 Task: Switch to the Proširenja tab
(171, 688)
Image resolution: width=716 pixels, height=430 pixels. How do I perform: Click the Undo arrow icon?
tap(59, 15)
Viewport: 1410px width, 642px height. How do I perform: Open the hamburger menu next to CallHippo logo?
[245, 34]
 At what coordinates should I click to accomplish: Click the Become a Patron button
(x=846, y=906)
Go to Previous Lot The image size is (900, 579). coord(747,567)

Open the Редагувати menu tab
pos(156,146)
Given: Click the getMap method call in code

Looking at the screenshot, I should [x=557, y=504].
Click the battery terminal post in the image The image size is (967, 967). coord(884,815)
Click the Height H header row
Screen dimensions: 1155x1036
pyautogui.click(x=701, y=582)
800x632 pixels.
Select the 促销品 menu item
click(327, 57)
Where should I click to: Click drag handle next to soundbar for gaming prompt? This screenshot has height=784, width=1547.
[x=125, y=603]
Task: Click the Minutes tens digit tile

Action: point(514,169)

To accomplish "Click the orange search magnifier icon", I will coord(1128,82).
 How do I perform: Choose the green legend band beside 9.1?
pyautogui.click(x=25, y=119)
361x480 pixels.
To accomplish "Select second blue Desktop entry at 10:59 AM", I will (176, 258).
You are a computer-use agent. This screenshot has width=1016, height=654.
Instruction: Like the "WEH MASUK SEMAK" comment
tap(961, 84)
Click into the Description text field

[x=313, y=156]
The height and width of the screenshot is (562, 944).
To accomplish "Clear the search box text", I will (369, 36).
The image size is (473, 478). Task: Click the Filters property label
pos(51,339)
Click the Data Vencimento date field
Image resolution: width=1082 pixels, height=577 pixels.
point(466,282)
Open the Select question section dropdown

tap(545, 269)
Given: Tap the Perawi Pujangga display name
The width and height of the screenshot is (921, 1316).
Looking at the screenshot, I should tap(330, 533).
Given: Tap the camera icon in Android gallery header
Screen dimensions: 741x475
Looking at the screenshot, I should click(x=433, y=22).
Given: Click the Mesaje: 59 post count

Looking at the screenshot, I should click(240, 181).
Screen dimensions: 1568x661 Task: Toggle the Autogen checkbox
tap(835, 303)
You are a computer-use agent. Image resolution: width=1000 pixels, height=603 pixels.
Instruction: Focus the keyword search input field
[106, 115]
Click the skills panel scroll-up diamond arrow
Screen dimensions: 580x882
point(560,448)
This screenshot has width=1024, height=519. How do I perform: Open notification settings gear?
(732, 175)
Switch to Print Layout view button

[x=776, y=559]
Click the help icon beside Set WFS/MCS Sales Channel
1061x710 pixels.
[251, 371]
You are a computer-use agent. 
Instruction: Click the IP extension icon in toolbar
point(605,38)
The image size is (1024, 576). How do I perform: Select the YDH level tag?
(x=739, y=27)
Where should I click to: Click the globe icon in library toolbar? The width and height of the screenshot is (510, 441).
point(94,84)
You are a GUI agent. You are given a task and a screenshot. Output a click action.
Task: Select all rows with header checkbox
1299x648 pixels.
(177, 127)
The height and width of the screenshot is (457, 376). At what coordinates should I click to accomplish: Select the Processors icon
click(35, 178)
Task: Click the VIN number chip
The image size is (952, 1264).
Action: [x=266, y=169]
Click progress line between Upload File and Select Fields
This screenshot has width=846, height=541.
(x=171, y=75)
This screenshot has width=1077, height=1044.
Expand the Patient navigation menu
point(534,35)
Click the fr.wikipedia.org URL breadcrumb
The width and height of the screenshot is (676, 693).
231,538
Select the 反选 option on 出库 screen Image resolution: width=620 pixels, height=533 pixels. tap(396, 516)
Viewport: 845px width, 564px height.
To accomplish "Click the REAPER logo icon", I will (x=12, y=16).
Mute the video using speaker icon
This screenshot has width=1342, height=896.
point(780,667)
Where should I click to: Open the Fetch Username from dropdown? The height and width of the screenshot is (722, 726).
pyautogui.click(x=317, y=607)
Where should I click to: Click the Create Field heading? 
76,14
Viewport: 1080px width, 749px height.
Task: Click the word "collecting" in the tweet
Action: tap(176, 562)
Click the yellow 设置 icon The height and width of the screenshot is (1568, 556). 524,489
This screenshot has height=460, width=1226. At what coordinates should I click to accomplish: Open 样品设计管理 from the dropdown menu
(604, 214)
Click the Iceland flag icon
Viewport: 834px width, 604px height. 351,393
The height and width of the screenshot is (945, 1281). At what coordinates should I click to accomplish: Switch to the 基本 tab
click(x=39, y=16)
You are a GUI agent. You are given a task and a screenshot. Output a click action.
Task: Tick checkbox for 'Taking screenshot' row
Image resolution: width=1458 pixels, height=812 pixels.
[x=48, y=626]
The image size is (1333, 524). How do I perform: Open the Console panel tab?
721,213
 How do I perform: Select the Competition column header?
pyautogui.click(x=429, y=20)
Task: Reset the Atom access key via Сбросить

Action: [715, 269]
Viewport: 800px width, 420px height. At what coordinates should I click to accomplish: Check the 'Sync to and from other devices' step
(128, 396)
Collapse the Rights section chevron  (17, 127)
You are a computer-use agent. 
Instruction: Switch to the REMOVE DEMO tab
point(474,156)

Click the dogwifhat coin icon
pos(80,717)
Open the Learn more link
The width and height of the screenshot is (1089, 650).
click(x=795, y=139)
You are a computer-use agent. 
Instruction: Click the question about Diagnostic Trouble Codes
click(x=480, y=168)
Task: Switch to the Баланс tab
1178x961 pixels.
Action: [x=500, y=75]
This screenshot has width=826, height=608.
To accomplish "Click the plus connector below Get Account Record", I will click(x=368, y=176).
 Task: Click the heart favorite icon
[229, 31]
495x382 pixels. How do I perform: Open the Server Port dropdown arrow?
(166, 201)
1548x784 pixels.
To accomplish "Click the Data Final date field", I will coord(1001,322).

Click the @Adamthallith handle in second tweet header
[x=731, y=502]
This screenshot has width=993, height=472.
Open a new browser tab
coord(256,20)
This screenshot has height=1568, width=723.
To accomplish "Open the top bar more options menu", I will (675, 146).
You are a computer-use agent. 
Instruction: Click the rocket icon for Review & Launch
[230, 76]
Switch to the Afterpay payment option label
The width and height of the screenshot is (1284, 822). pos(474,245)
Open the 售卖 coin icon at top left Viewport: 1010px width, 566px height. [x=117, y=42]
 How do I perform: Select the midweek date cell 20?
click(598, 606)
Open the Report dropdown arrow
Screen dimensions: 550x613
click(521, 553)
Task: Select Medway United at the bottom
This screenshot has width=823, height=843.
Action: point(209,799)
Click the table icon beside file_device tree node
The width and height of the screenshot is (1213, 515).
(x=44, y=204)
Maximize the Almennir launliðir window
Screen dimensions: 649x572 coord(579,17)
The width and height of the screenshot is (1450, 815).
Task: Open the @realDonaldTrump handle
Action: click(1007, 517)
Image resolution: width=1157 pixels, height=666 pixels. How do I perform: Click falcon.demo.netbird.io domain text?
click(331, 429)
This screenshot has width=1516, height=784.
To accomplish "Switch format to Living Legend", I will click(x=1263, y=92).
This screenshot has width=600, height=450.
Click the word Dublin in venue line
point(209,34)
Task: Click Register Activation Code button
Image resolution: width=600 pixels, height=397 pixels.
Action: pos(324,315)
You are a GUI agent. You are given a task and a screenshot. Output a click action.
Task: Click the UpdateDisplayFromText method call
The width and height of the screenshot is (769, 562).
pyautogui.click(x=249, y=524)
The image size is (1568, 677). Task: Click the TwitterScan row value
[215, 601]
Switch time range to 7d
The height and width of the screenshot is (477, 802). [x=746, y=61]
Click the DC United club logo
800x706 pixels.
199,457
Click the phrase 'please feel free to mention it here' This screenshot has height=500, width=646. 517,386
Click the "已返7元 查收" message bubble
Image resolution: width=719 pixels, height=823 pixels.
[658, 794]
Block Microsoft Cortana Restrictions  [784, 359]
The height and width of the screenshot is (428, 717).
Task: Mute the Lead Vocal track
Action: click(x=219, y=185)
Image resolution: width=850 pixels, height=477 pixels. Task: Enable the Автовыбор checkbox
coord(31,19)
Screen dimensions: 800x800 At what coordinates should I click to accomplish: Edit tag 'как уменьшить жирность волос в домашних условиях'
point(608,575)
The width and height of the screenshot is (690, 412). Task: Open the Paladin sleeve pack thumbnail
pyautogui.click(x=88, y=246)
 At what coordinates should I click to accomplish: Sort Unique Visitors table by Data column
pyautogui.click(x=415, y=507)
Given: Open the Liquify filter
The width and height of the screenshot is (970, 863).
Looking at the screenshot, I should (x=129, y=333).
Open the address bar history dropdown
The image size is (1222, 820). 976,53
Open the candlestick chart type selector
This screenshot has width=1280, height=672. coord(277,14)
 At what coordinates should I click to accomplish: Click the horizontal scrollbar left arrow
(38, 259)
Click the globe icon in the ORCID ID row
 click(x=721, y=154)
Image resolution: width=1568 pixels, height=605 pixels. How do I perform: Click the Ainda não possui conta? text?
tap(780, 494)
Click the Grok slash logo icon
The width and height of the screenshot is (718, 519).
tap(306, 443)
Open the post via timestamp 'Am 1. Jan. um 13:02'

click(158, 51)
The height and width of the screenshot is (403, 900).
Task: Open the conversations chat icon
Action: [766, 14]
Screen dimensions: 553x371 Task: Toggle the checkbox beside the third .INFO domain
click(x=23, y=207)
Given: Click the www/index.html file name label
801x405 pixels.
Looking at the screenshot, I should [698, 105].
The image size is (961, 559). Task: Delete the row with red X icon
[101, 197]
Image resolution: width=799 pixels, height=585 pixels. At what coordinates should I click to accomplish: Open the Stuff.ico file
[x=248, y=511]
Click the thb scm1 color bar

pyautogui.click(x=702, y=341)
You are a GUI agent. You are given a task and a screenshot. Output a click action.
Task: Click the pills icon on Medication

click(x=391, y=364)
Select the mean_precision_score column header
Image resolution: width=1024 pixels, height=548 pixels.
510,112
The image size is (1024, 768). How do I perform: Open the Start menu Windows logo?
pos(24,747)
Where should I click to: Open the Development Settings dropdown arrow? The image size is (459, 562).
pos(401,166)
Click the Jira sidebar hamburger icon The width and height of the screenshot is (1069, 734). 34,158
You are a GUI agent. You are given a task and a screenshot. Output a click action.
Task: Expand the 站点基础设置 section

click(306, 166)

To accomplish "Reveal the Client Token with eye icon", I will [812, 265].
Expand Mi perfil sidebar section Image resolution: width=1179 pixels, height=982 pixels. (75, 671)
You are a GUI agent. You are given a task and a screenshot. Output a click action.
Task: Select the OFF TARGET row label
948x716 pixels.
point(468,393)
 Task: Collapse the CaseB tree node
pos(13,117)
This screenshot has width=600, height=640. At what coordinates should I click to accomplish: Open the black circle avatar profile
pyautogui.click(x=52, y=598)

• Problem to work on
Would you report every line of the entries above containing the word "will"?

• Output of the exercise
To accomplish "Click the orange search magnifier icon", I will coord(1128,82).
To accomplish "Select second blue Desktop entry at 10:59 AM", I will (176, 258).
To accomplish "Clear the search box text", I will (369, 36).
To accomplish "Click the REAPER logo icon", I will (x=12, y=16).
To accomplish "Click the plus connector below Get Account Record", I will click(x=368, y=176).
To accomplish "Click the Data Final date field", I will coord(1001,322).
To accomplish "Open the top bar more options menu", I will (675, 146).
To accomplish "Switch format to Living Legend", I will click(x=1263, y=92).
To accomplish "Reveal the Client Token with eye icon", I will [812, 265].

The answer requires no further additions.